The separate abortion issue is especially divisive, with many legal experts predicting the constitutional right to the medical procedure– guaranteed in the 1973 Roe v Wade decision– will be struck down or severely limited.
At issue: whether any state law that prohibits pre-viability elective abortions is unconstitutional. Mississippi officials are boldly asking the court to overturn the Roe precedent, where abortions are legal nationwide until about the 24th week– the point of viability where the fetus can survive outside the womb.
Mississippi’s law would ban abortions after 15-weeks, which the court appeared to tentatively endorse when the case was argued in December.
“This Court has never recognized— and then taken away— a fundamental right that millions of Americans have relied on to determine the course of their lives and participate as equals in American life,” said Elizabeth Wydra, president of the left-leaning Constitutional Accountability Center.
But Carrie Severino, president of the right-leaning Judicial Crisis Network, said the issue of state discretion to pass abortion restrictions was a key talking point for the court conservatives.
“The Constitution doesn’t say anything one way or the other about abortion, which means it should be left to the states,” Severino told Fox News.
In a separate appeal over abortion rights decided three weeks ago, the Supreme Court allowed a lawsuit by abortion providers in Texas to proceed over the state’s six-week ban.
But the Court did keep the law’s enforcement in effect, while the case continues to be litigated. It was a split ruling that does not deal with the constitutionality of the Texas law.
Besides cases currently on the docket, the high court in coming weeks could add even more hot-button petitions, including a pending dispute over Harvard University’s admissions policies.
Some Asian-American students are challenging the discretionary use of race in the admissions process as one way to achieve campus diversity. They say the affirmative action policies make it easier for some Black and Hispanic students to be admitted, at the expense of Asian-American students.
There is also a pending appeal over whether the House Select Committee looking into the January 6 riots at the Capitol can have access to documents from former president Trump. He has exerted executive privilege in an effort to shield their release.
SUPREME COURT COMMISSION STUDY SIDESTEPS CONTROVERSIAL ISSUES
Other upcoming cases awaiting consideration by the justices include voting access restrictions; and whether businesses can deny certain services to LGBTQ individuals, based on religious liberty claims.
One change in the federal courts well underway came with a new occupant in the White House. Unlike the two previous Democratic predecessors, President Biden has been aggressive appointing federal judges, getting more of them confirmed in his first year than any president since Ronald Reagan in 1981.

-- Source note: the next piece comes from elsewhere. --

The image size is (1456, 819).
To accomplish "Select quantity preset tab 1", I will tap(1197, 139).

Biden’s 40 lifetime appointments so far include 11 on the federal appeals courts, among them Judge Ketanji Brown Jackson, who has been mentioned as a possible Supreme Court nominee, if a vacancy were to occur in his presidency.

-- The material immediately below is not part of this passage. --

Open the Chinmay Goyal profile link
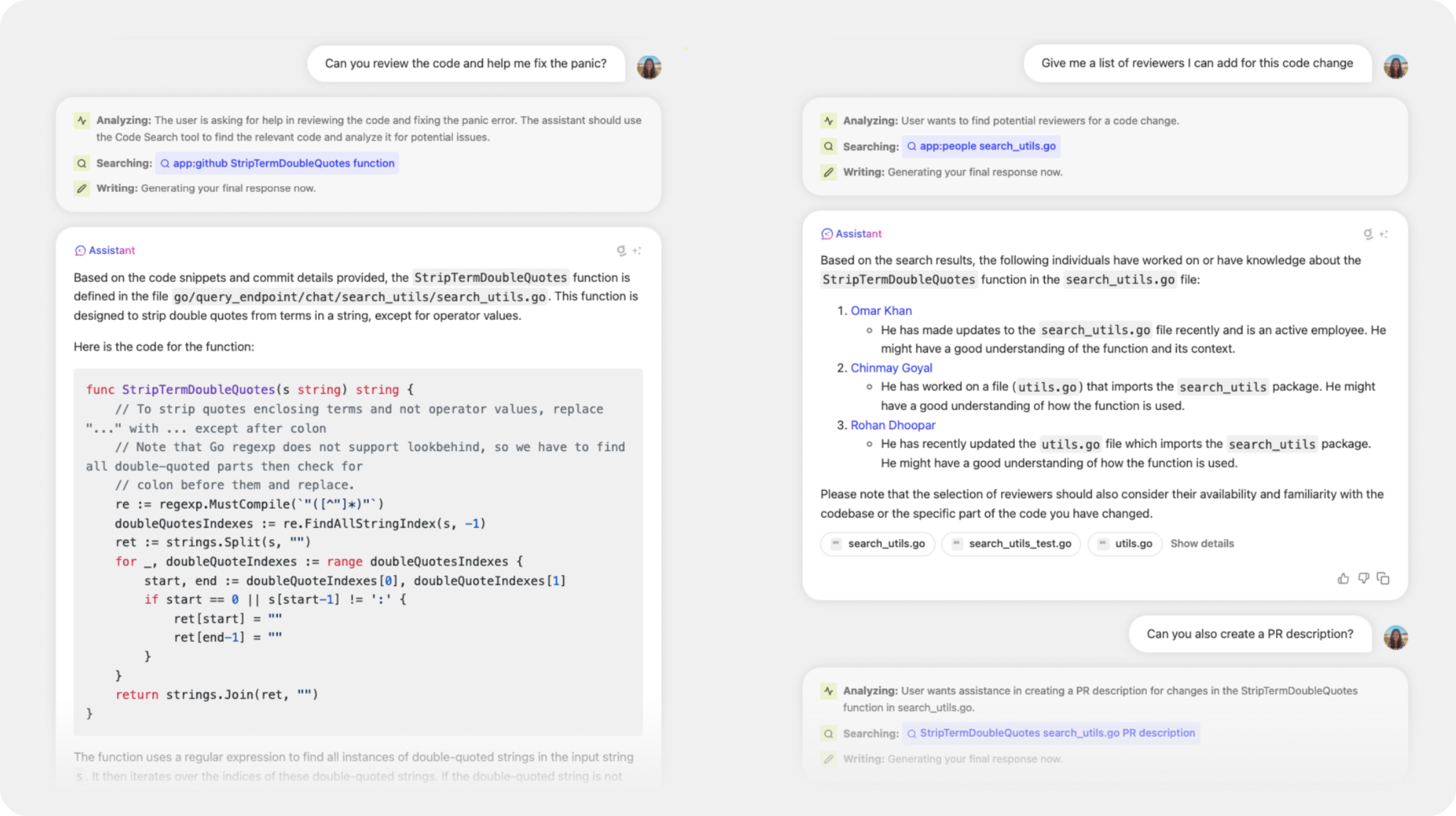The width and height of the screenshot is (1456, 816). point(891,368)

While campaigning in 2020, Biden had pledged to name the first Black woman to the high court, if given the chance. Jackson, 51, replaced now-Attorney General Merrick Garland on the high-profile U-S Court of Appeals for the District of Columbia. Recent justices who earlier served on that appellate bench include Roberts, Thomas, Kavanaugh, and the late Ruth Bader Ginsburg and Antonin Scalia.

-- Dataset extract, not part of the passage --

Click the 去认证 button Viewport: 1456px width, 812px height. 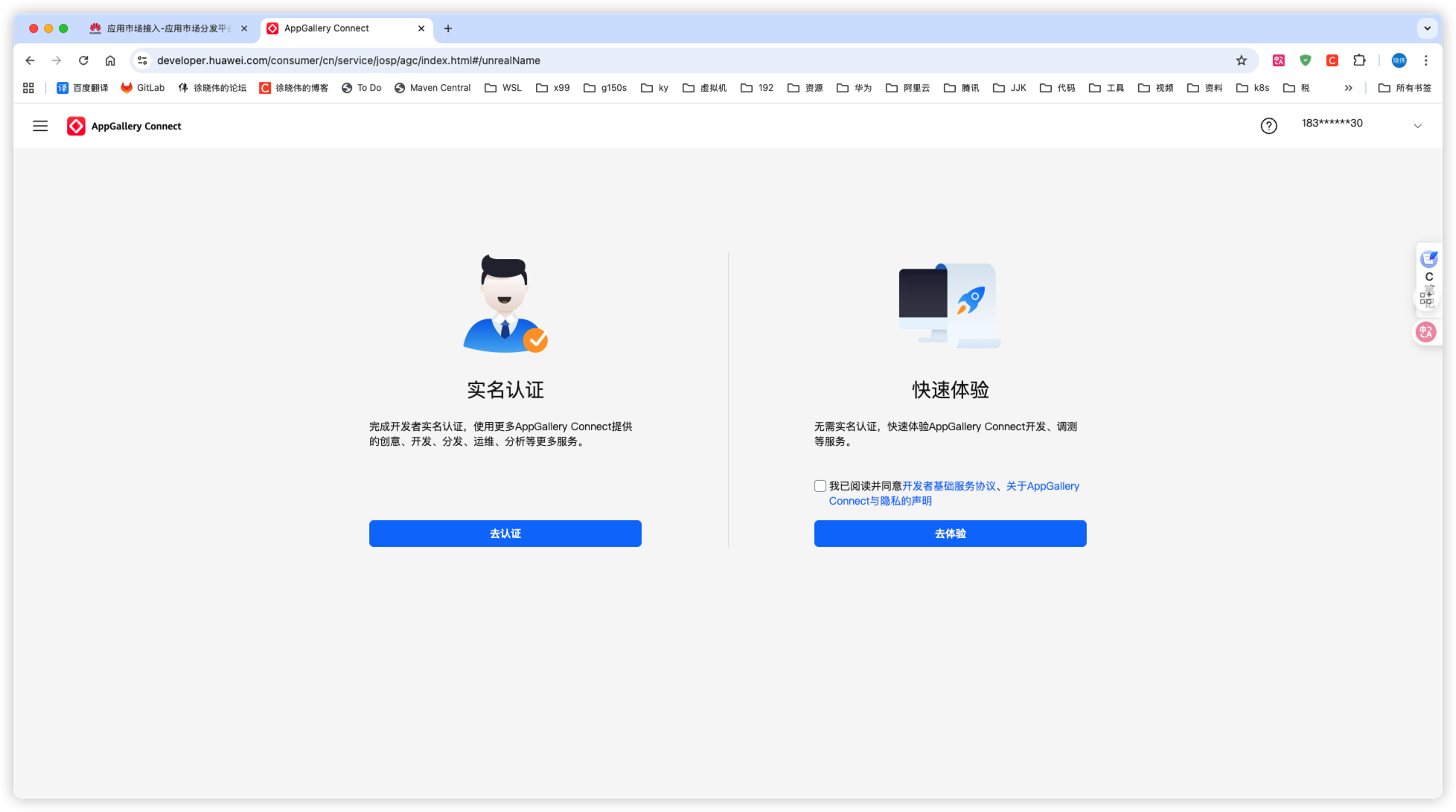click(x=505, y=534)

Biden last week also nominated Judge Michelle Childs to fill a separate DC Circuit vacancy, and would be the president’s second Black woman on that bench.
The high court’s oldest member Justice Stephen Breyer, 83, has deflected suggestions he is ready to retire. Jackson is a former Breyer law clerk.
Overall, Biden’s judicial choices have been diverse. Of his 75 nominees to the bench, about three-quarters have been women, two-thirds people of color, and half women of color.